Edouard Malingue has made the long trek across Queen’s Road Central, down Pedder Road, and up Des Voeux Road Central. His new space—easily double the size of his old one, which boasted a clever OMA design by which office and auxiliary space surrounded a central, off-axis exhibition area—is designed by the young architectural practice Beau Architects. The general typology remains; storage, social space, and working areas are clustered around the walls and windows, leaving the space for art floating in the center of the floorplan. And indeed, the art floats: it seems to levitate off of walls themselves surprisingly light and thin, between an unfinished ceiling that betrays the infrastructure of the gallery and an unorthodox metallic floor, seemingly making contact with neither surface. It’s the perfect environment for the current exhibition, though the very things that make it unique could make it troubling for other kinds of artists.
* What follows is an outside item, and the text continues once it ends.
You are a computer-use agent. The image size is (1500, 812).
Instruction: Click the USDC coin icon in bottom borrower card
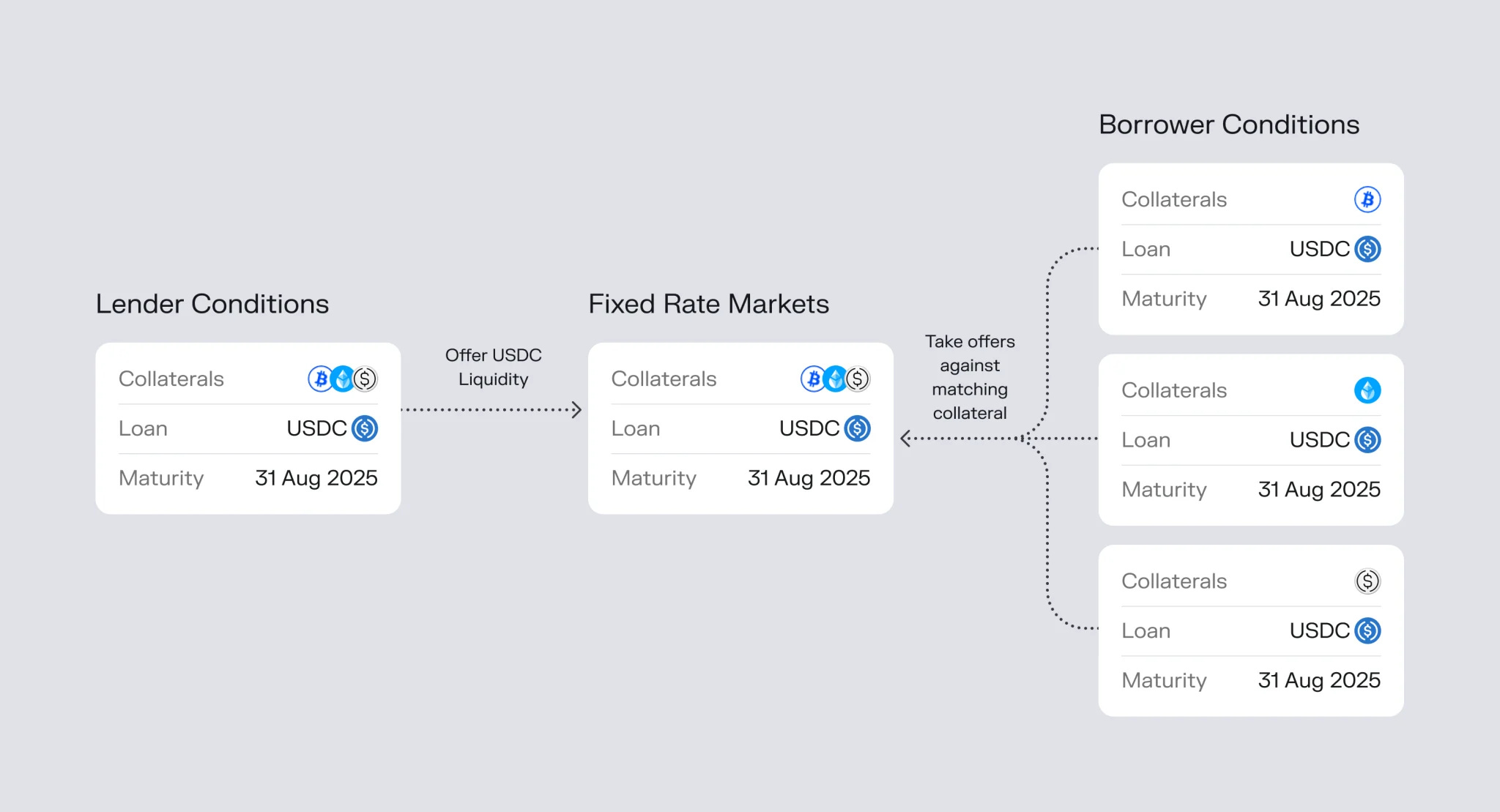tap(1367, 630)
The space is somewhat meandering, making use of right angles in stacked spaces to open up unexpected lines of sight and allow for juxtapositions beyond those planned into the program. Many of the brightest spots of Malingue’s program are included in this opening exhibition: there is Nuri Kuzucan, the painter of architecture whose facades and cityscapes are a perfect fit for the vertical environment around the gallery, and there is Jeremy Everett, the brilliant artist whose dusty pink fireworks around Hong Kong created true paintings for the city during his solo exhibition last year. Locally, the stable is represented by Joao Vasco Paiva, who exhibits a new installation based on handmade vertical blinds, and Ko Sin Tung, a new addition who contributes prints of digital objects and framed representations of pure light.
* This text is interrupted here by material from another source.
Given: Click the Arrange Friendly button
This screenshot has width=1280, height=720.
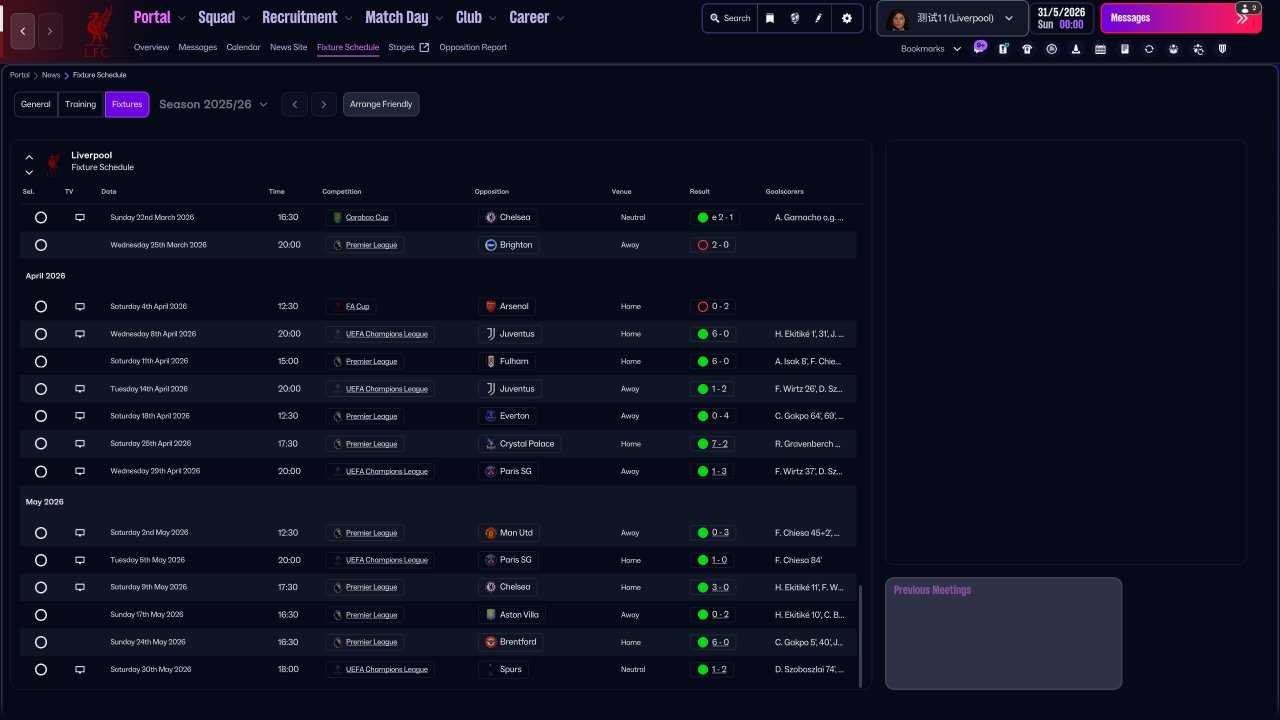Looking at the screenshot, I should point(381,104).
Edouard Malingue Gallery is already well-known for its representation of heavy-hitters like Laurent Grasso, Callum Innes, Los Carpinteros, Zhang Huan, and Jannis Kounellis; with this exhibition, it makes clear an ambition to forge its own aesthetic path and community as well, largely by nurturing emerging artists. This is a hard thing to do in Hong Kong, but the energy levels here are on point.
“Invisible Light” is at Edouard Malingue Gallery, Hong Kong, until March 7, 2015.